Other exchanges are in a similar position. The head of regulation at one exchange offering metals futures told the Financial Times he “couldn’t be sure” how much bigger the off-exchange market was than his market. “We can’t tell . . . we really can’t.”
Chamberlain said the LME needed to see more of the market. “OTC transparency is sufficiently important that we need to put OTC reporting requirements on other metals,” he said. His previous efforts to encourage more reporting by banks did not yield results.
The blind spot in over-the-counter markets was meant to have been resolved by reforms after the global financial crisis of 2007-09.
Regulators demanded open derivatives positions be backed by more margin, a form of insurance if one party in a deal defaults. The amount typically rises when markets are stressed.
But lawyers said not all over-the-counter commodities derivatives were covered by the rules. That leaves brokers free to negotiate with their customers over the amount of margin to stump up. That is likely to be coloured in part by the broker’s view of the client’s credit risk.

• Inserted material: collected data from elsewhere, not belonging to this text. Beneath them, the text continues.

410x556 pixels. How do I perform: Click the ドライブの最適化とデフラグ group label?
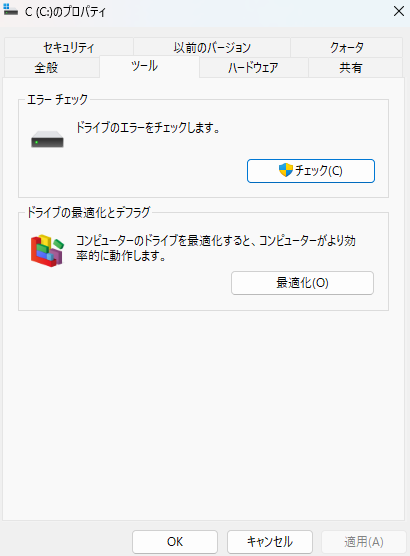tap(89, 212)
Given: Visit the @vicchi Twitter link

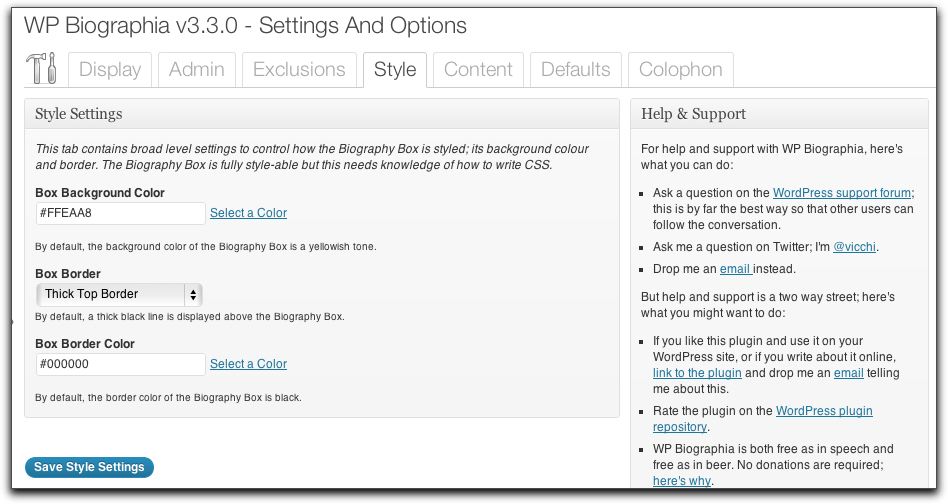Looking at the screenshot, I should coord(855,247).
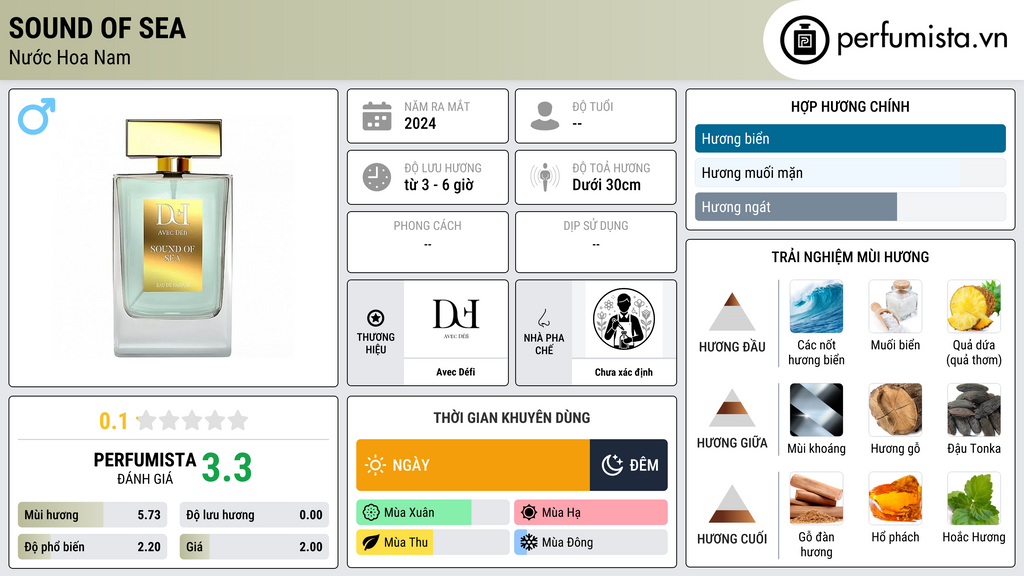Click the nose icon above Nhà pha chế
1024x576 pixels.
click(543, 318)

Brokers are wary of handing over information to the LME on their OTC deals and argue that a market with enough margin to back the trades would suffice.

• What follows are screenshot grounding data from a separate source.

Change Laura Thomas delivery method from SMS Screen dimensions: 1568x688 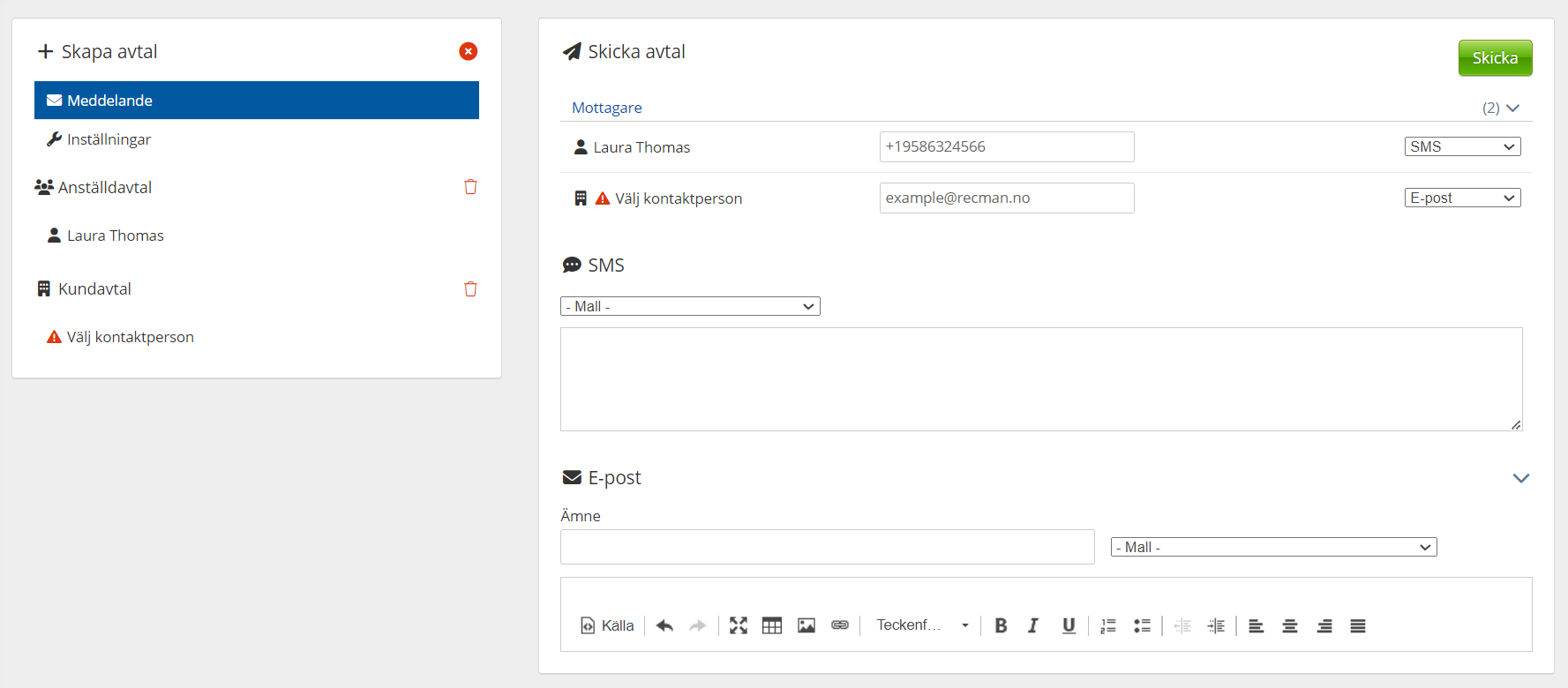coord(1462,146)
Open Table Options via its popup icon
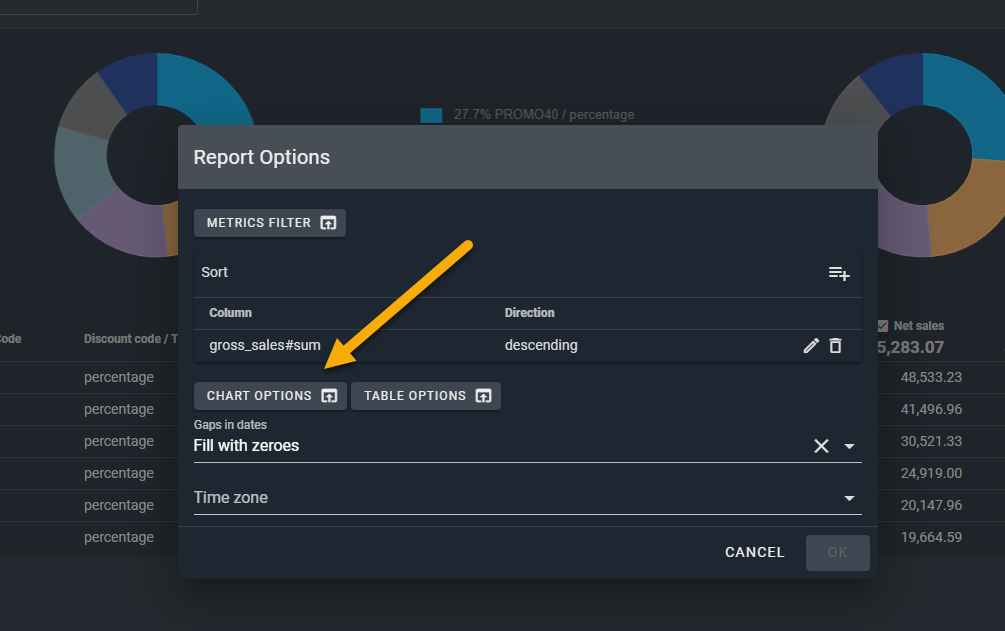Screen dimensions: 1005x631 click(483, 396)
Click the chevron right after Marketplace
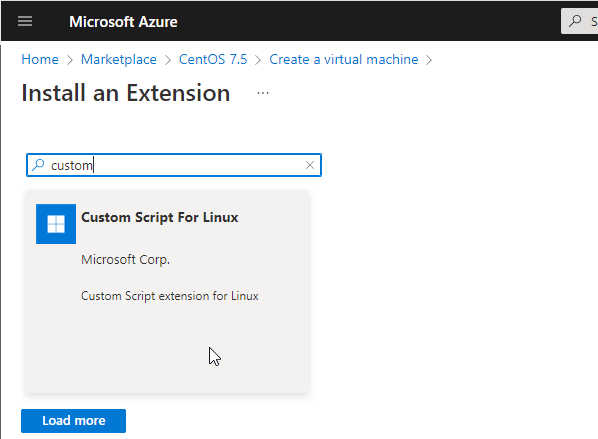The height and width of the screenshot is (439, 598). click(x=168, y=60)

“This is none of the LME’s business. All the LME needs to know is has the member posted sufficient initial margin,” Mark Thompson, vice chair of Tungsten West and a former trader on the LME, wrote on Twitter.
Critics like Thompson have said the BoE’s review of the LME’s clearing house, which sits between two parties in a trade to help prevent defaults rippling through the market, will offer the better answer to what happened on March 8.
To help reduce the demands for millions of dollars of margin, LME Clear allows brokers to offset losses one client suffers against the profits of another client. It also means that if the price of a metal moves violently in unexpected ways, the broker needs to find the money to pay the winners.
Steven Spencer, a former metals trader and a member of the LME’s arbitration panel, said the risk was exacerbated by the arrival in a specialist market such as nickel of electronic traders, who seek to profit from bets on the value and direction of the metal rather than to use it in manufacturing.
The global supply was more limited than other metals like copper and aluminium, there were fewer traders and participants all used the same model to calculate their risk, he added.
“In a low liquidity market like nickel, trading electronically overnight, the volume that needs to be hedged can increase exponentially as the price moves violently,” he said.
The issue is further compounded because although it opens for the morning in Asia, LME’s clearing house typically does not ask for intraday margin call until the market has opened at 8am London time.
But Thompson has questioned why the LME did not dramatically hike its margin requirements in the preceding days and weeks, when it was well known that there was a very large short position in the nickel market and sanctions on Russia — where most nickel is mined — could raise the price. In the past, the LME had been warned by regulators over shortcomings in its market surveillance, he added.
On March 7, nickel went up $20,000 per tonne but the initial margin stood at the equivalent of just $2,300 per tonne.
“Any sensible person would have suspended the market and raised margin to at least $20,000 per tonne,” he said. “They would never have been in this position if they had acted prudently.”
By March 8, the damage was done — nickel had spiked to record levels.
This sparked the LME’s decision to cancel thousands of trades and caused uproar among many customers. To restore that trust, the regulators’ reviews will need to be thorough.